京都産業大学(京都市)に通っていた富山市の20代女性が、新型コロナウイルスに感染したというニュースに関して、インターネット上で真偽不明の情報が錯綜している。同学生は感染発覚当初からインターネット上で身元が特定されていたこともあって、匿名掲示板やTwitter上を中心に「学生の自宅が石を投げられた」「市長に詰問された」「村八分になっている」など富山市の住民が嫌がらせを行っているかのような記述が殺到している。実際のところ、どうなのか。
「市長や偉い人に詰問」「窓に石が投げられる」
この女性は同県内で初の感染者だった。3月21日にヨーロッパ旅行から帰国した大学の知人らが出席していたゼミの卒業祝賀会に参加したことがきっかけで感染したと見られている。その後、この女子学生を介して複数人が感染したという。このため、女子学生の行動に対して、当初から不注意との指摘は多くなされていて、Twitter上では以下のような投稿が相次いでいる。

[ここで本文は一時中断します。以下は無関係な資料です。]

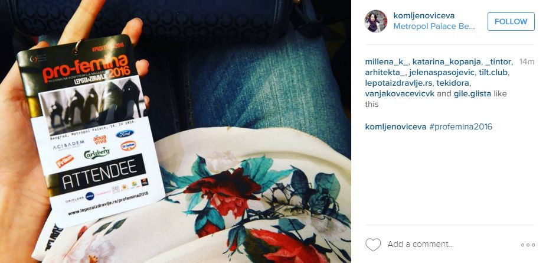Open the #profemina2016 hashtag
Viewport: 546px width, 263px height.
pyautogui.click(x=460, y=126)
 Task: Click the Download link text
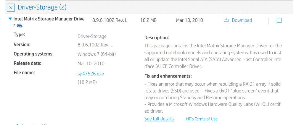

「そういや富山県にコロナ持ち込んだ京産大学の家がマジでやばいことになってた
・コロナ持ち込んで大型ショッピングモール2店休業
・市長や偉い人に詰問
・ネットで住所氏名特定される
・父親失職
・窓に石投げられる
・一家引っ越す(今ここ)」(原文ママ、以下同)
「陰口を言う人はいますが、石を投げたりとかはない」
こうした投稿に対して、以下のようにデマだと指摘する地元住民の声も上がっており、ネット上は紛糾している。

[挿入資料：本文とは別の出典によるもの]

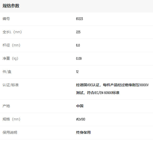The image size is (153, 142).
Task: Click the net weight value 0.09
Action: point(79,58)
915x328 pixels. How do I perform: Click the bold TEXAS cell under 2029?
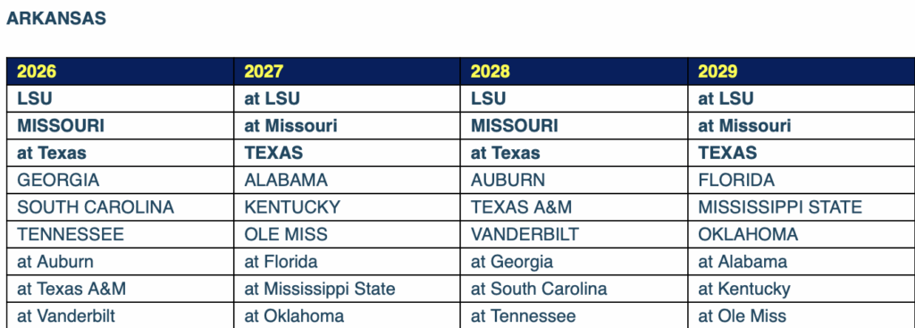click(x=802, y=153)
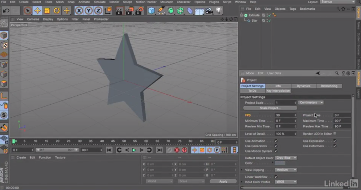Click the Apply button in coordinates panel
361x190 pixels.
[223, 181]
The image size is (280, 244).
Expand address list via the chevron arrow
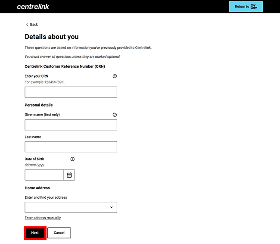(x=111, y=207)
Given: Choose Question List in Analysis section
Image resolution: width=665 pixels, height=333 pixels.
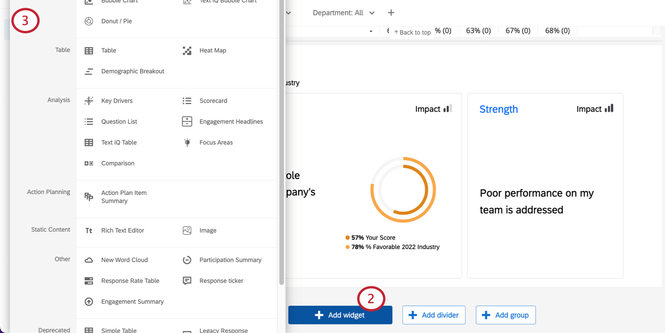Looking at the screenshot, I should coord(119,121).
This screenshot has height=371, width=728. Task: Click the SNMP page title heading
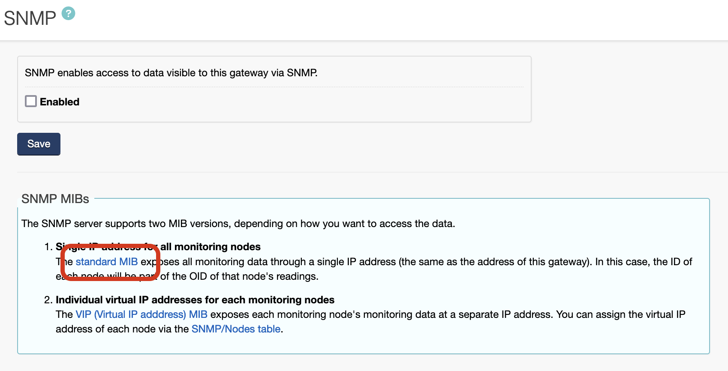click(x=30, y=18)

「感染者の人がひどいことされてるという噂が多いけど、デマも多いので過熱させないようにしてください。感染かなと思っても、隠してしまう人が出てきそう 」
「富山の京産大生の家の村八分がひどいように言われてますが、さすがに訪問する人はいないし、陰口を言う人はいますが、石を投げたりとかはないです」
「富山に1番最初にコロナ持ち込んだ大学生の家族が引っ越したとかツイッターで見たけど、敷地に車はあるから真偽不明。石が投げ込まれたってのもブルーシートはあるものの投げ込まれたかは不明。落書きに関しても張り紙はあるが落書きは見てない。(身内の職場の人から聞いた話ですので)」
デマが事実だとすれば、重大な人権侵害だ。ましてや窓ガラスを投石で割ったのであれば、明確な器物損壊容疑だ。一方で、すべてデマなのであれば地域のブランドイメージの棄損は著しい。「村八分」という言葉に良いイメージを抱く人はいないだろう。
富山市「ネット上のことに関してはお答えできません」
ネット上の投稿には女性に対し「市長が詰問した」との記載もある。本当なのか。
富山市企画管理部広報課担当者は「ネット上のことに関しては一切お答えできません」と話す。ネット上のデマすべてに市が回答することはできないにしても、「市長の詰問」の真偽すら回答できないとはどういうことなのか。
富山県関係者は次のように語る。
「地元市議の話では『さすがにそんな事実はない』とのことですが私自身、直接、家を見に行ったわけではないのでわかりません。地方特有の基本的に内々の問題は内々で処理するという意識があって、外部のメディアや他県民の言動なんて気にしないということなんでしょう。ただ、このご時世で何も反応しないのは悪手だと思いますよ」
事実でないのなら明確に否定すべき
災害時のデマ対応に関して、福島県幹部は次のように話す。
「東日本大震災の時にも、『いわき市田人で食料も水も来ていなく餓死寸前』『石巻の避難所で幼児が餓死』など事実無根のデマが流れました。その際、公的機関や市町村議、県議などが実際に現場を訪問、視察した上で一つ一つこれを否定していきました。いずれももし事実だったとしたら、大変な事だったからです。すぐにでも対処しなければならない問題だったからです。今でも被災地のそうした努力は無駄ではなかったと思います。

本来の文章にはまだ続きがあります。